振り返ると、高さ20mほどの巨大なモヤ。いや、あれは……!
「さっきの奴か!」
あれだけ巨大なのに、風に流される様子は全くない。それに赤い目玉と心臓がはっきりと見えた。間違えようがない。
「どこだぁぁぁぁ!?」
手当たり次第に建物を壊し、俺たちを探している様子だ。あの野郎!と怒りを覚えつつも、あんなのと戦えるとも思えない。
歯がみする。もっと力があれば……あんな奴の好きにはさせないのに!
と、車が一台、エンジン音を唸らせながら乱暴な運転でムソウ達の所へ真っ直ぐ突っ込んでくる!
「うぉっ!?」
あまりの事に小さく悲鳴を上げると、その車はキィィィッとフルブレーキでムソウ達のギリギリ手前で止まった。
ムソウが不審そうに車を眺めていると、窓が開く。
「乗って! 早く!」
中から妙齢の女性の声がする。聞いた事のない声だ。
「博士! 良かった、助かります! ムソウ、乗って!」
玖美はその声の持ち主を知っているようだった。ならば、きっと信じるに足る人物だ。玖美が乗るのに合わせて、ムソウは車に乗り込んだ。

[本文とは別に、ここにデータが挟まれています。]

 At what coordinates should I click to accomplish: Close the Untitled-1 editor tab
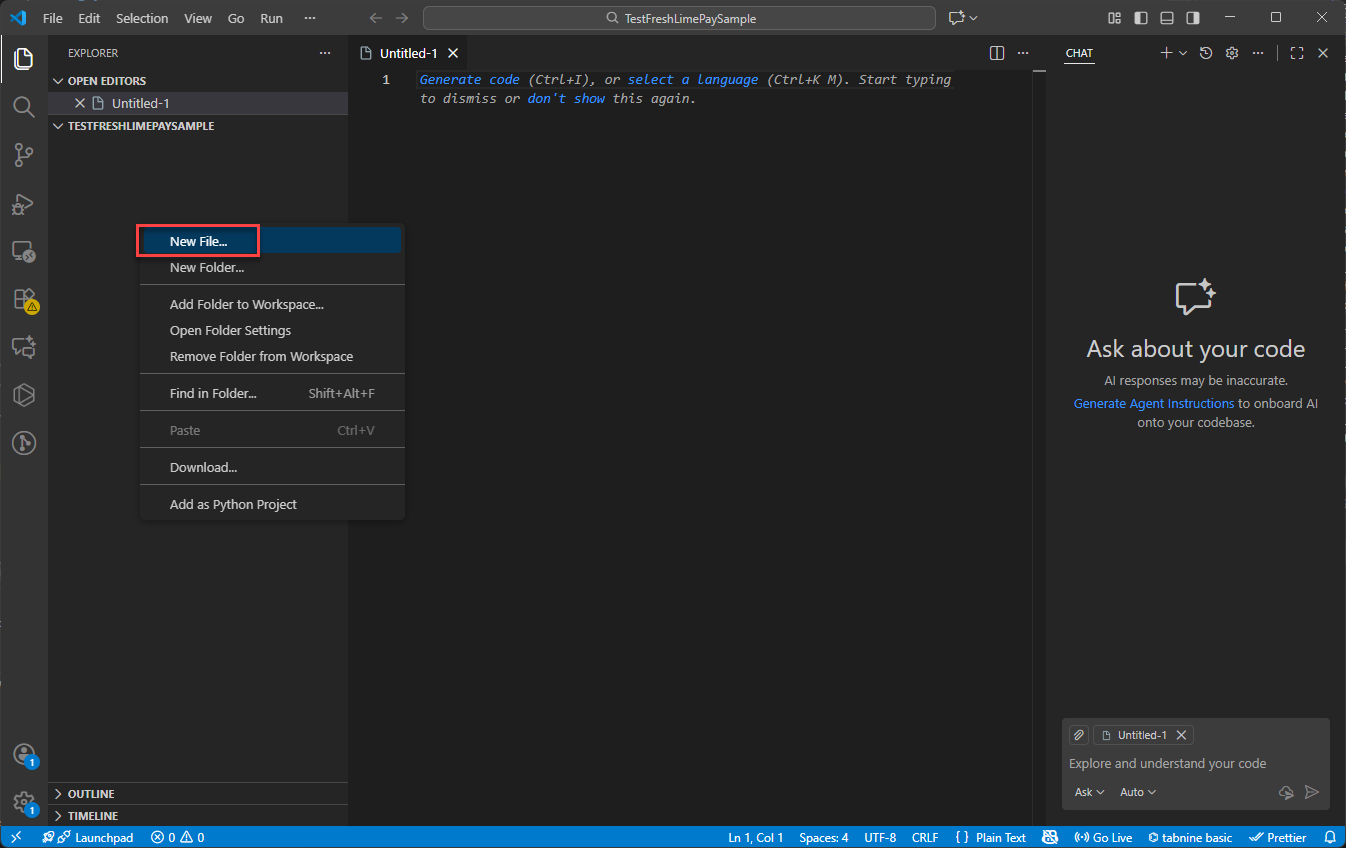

運転席にいたのは、声の通り妙齢の女性であった。特徴的なのが、白衣を着ている事。眼鏡を掛けている事も相まって、如何にも研究者といった風情である。
「飛ばすわよ! 舌噛まないでねぇぇ!!」
ギュン!と急加速して、車は走り出す!あまりの荒々しい運転に、ムソウの顔は引きつり、玖美は後部座席で悲鳴を上げ続けていた。
どこへ連れて行かれるというのか?!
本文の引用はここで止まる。